##### Selected text

Laws of Motion Class 9 Notes Questions and Answers Kerala Syllabus

Question 1.
The rope moves only in one direction even though both the teams are applying force. Why?
Answer:
The Force F1 is greater than the force F2.

Question 2.
Is the force applied by both teams the same?
Answer:
No

Question 3.
Which team applied more force?
Answer:
The team on the left side applied more force.

Question 4.
Wasn’t it the excess force that caused the motion?
Answer:
Yes, it was the excess force that caused the motion.

Question 5.
What will be the resultant force if 100 N force is applied on an object in the east direction and 150 N force in the west direction?
Answer:
The resultant force = 100 N+(-150 N)=-50 N. The force applied in the east direction is positive. The resultant force is 50 N towards the west.

Question 6.
Complete the table by analysing the following figures.

Figure	Force F1	Force F2	Resultant Force(N)
1
2	+150	-150	0
3
4
5
6

Answer:

Figure	Force F1	Force F2	Resultant Force(N)
1	+150	0	+150 (To the right)
2	+150	-150	0
3	+150	-120	+30 (To the right)
4	0	-300	-300 (To the left)
5	0	-200	-200 (To the left)
6	+200	-200	0

Question 7.
In which of these situations is the resultant force zero?
Answer:
In fig. 2 and fig. 6

Question 8.
Which are the situations where the resultant force is not zero?
Answer:
In fig. 1, fig. 3, fig. 4, fig. 5

Question 9.
Which are the situations where there is no motion?
Answer:
In fig. 2 and fig. 6

Question 10.
In the tug of war shown in the figure below, is the resultant force experienced on the rope balanced or unbalanced?

Answer:
Unbalanced

Activity
To study if all forces cause motion

Fix a pulley each at the both ends of a wooden plank of length about 1.2 m and breadth 10 cm. Keep this plank on a table. Place a toy car in the middle of the plank as shown in the above figure. Hang pans of equal mass on strings attached to the two ends of the toy car. Place 200 g weight each in both the pans.

Question 11.
Does the toy car move?
Answer:
No

Question 12.
Are these forces balanced or unbalanced?
Answer:
Balanced

Question 13.
Add 50 g more to any one of the pans. What do you observe?
Answer:
The toy car moves in the direction in which the extra 50 g is added.

Question 14.
Are the forces balanced or unbalanced in this case?
Answer:
Unbalanced

Question 15.
When the toy car is moving, if 50 g more is added to the pan in the direction in which the car moves, what change can be observed in the motion of the car?
Answer:
Its speed increases.

Question 16.
When the car is moving, a mass of 200 g more is added to the pan attached to the string in the opposite direction of the motion of the car. What is the change observed?
Answer:
It moves in the opposite direction.

Question 17.
Are the forces balanced or unbalanced in the above situation?
Answer:
Unbalanced

Question 18.
What do you understand from these activities?
Answer:
The body moves in the direction of the resultant force.

Question 19.
Does the body move in the direction of resultant force? (moves / does not move)
Answer:
The body moves in the direction of the resultant force.

Question 20.

##########

#### [Task description]
Reproduce everything in the laws of motion notes from "Are the forces balanced or unbalanced in this" down to "Its speed increases.". The material that follows is not needed for anything here.

##### Source material

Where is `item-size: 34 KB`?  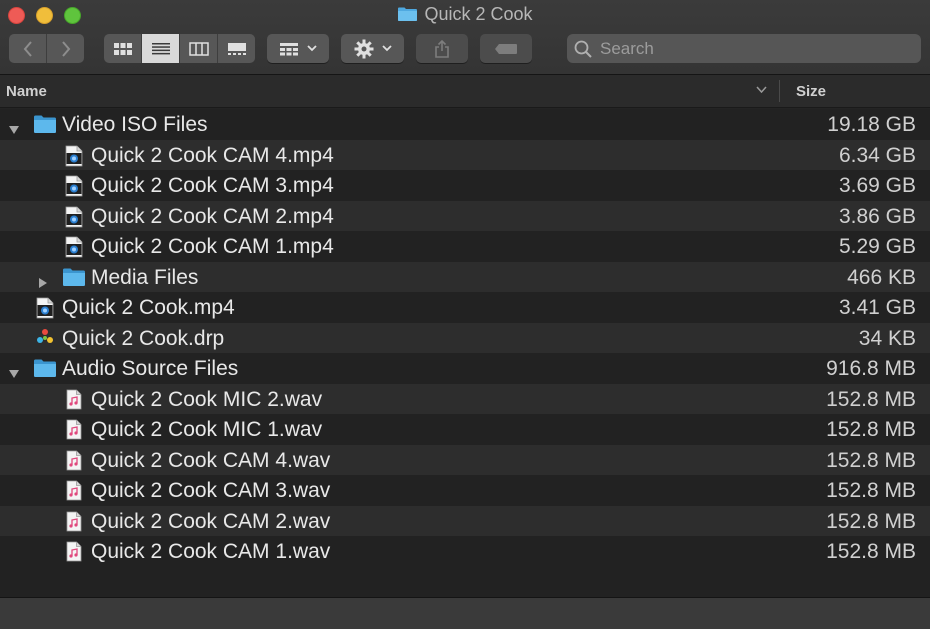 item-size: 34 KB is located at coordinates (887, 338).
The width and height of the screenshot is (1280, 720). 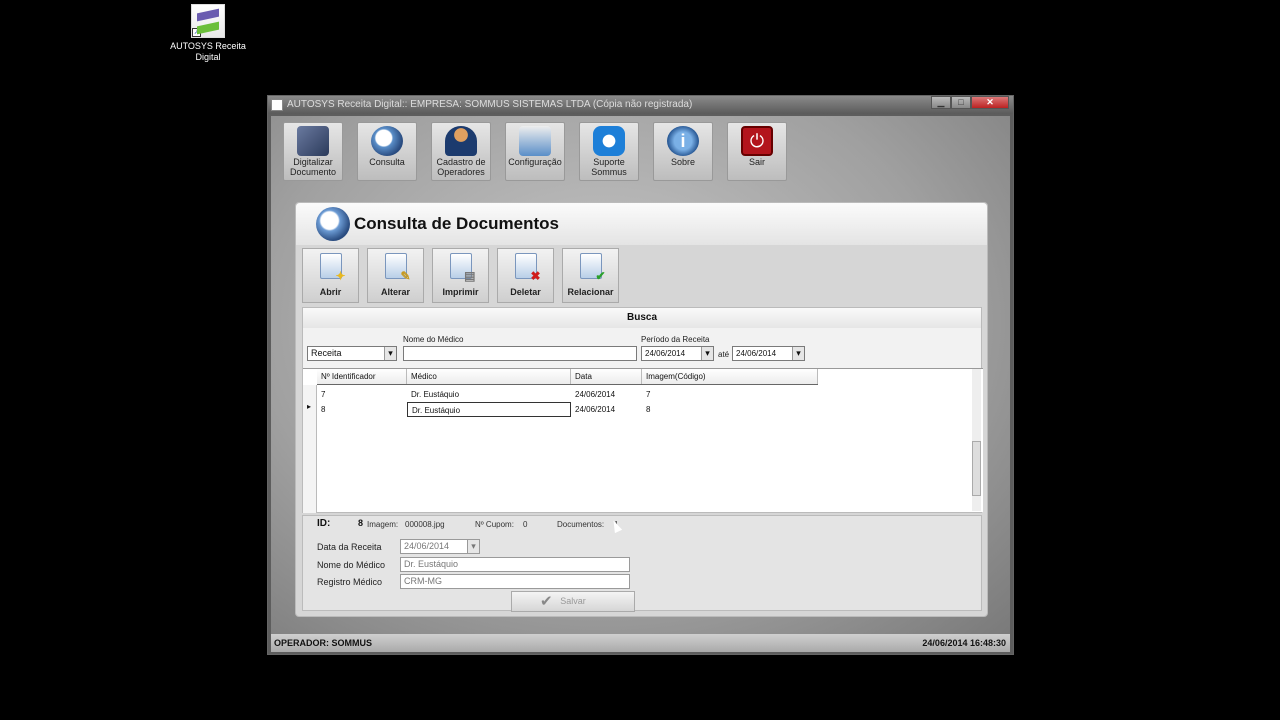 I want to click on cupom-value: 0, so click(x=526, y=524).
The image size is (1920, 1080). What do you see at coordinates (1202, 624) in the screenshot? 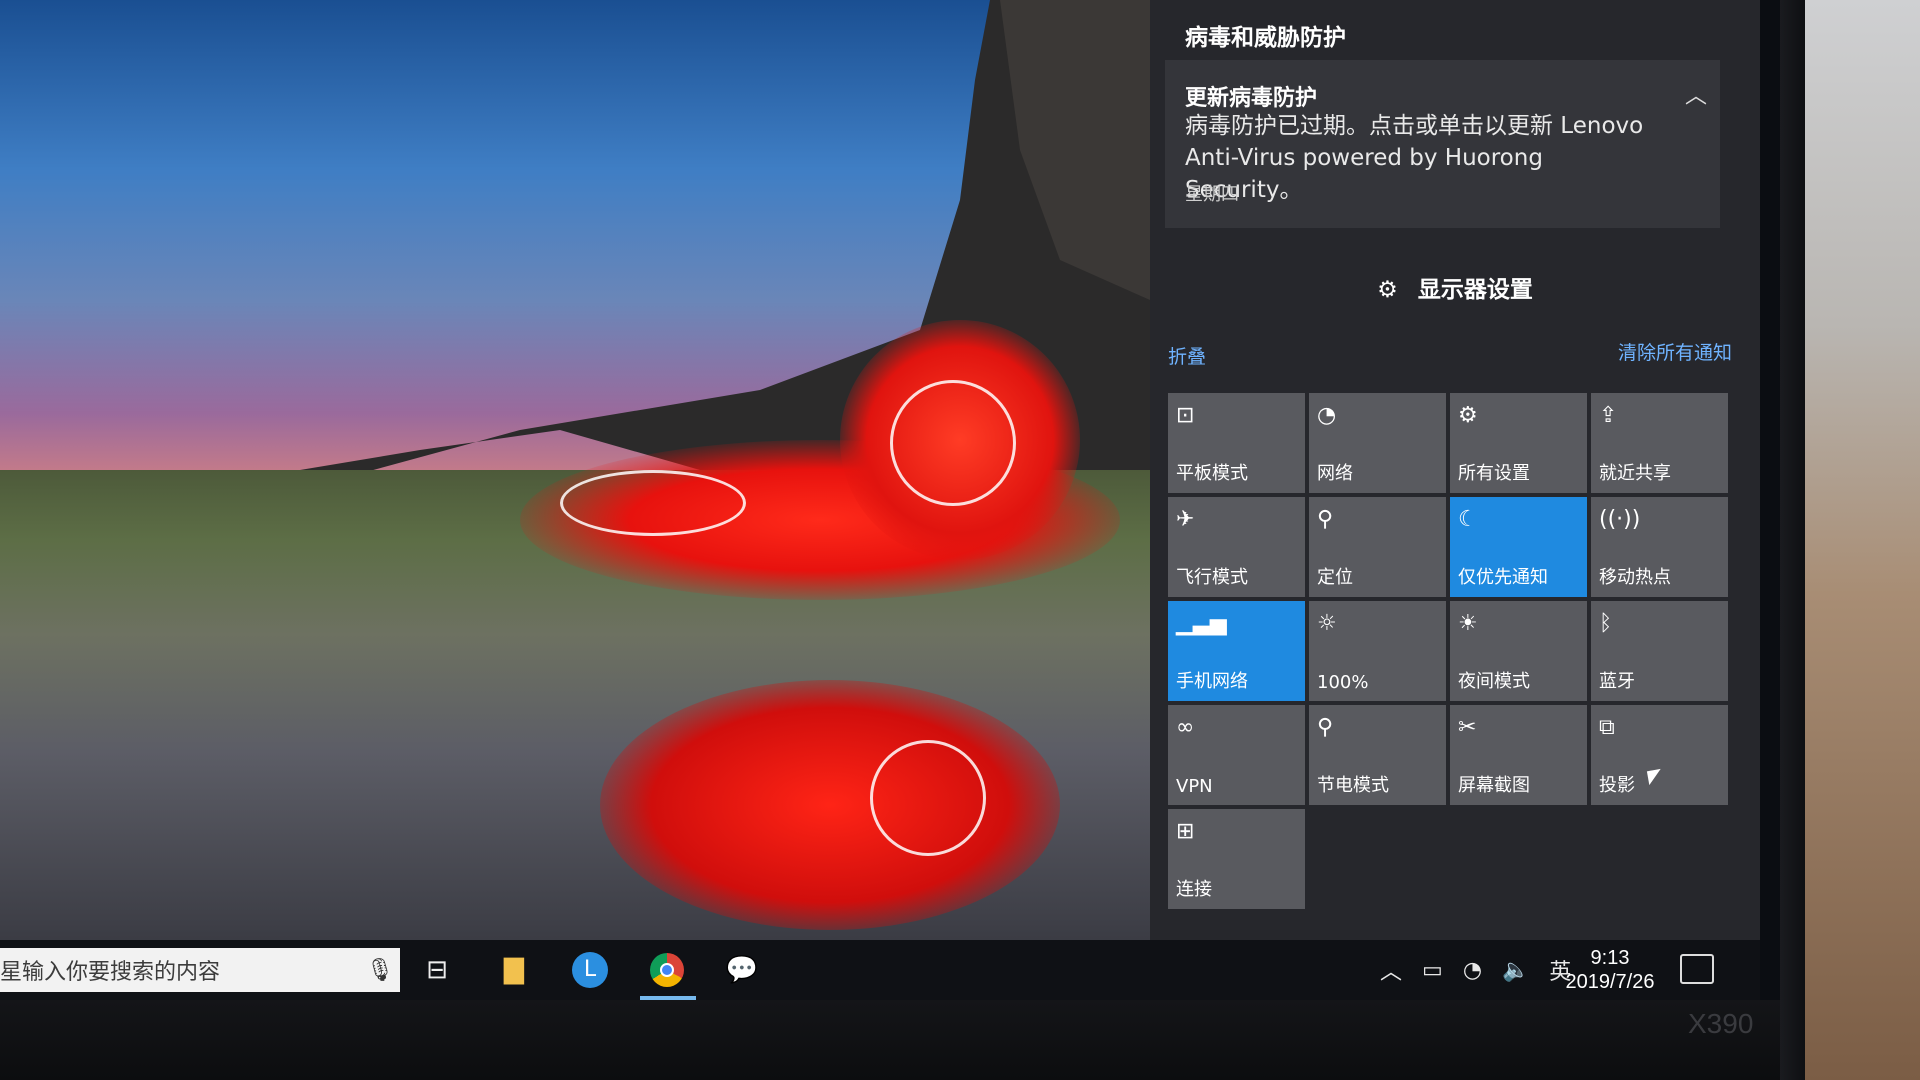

##########

#### [Written solution]
Are the forces balanced or unbalanced in this case?
Answer:
Unbalanced

Question 15.
When the toy car is moving, if 50 g more is added to the pan in the direction in which the car moves, what change can be observed in the motion of the car?
Answer:
Its speed increases.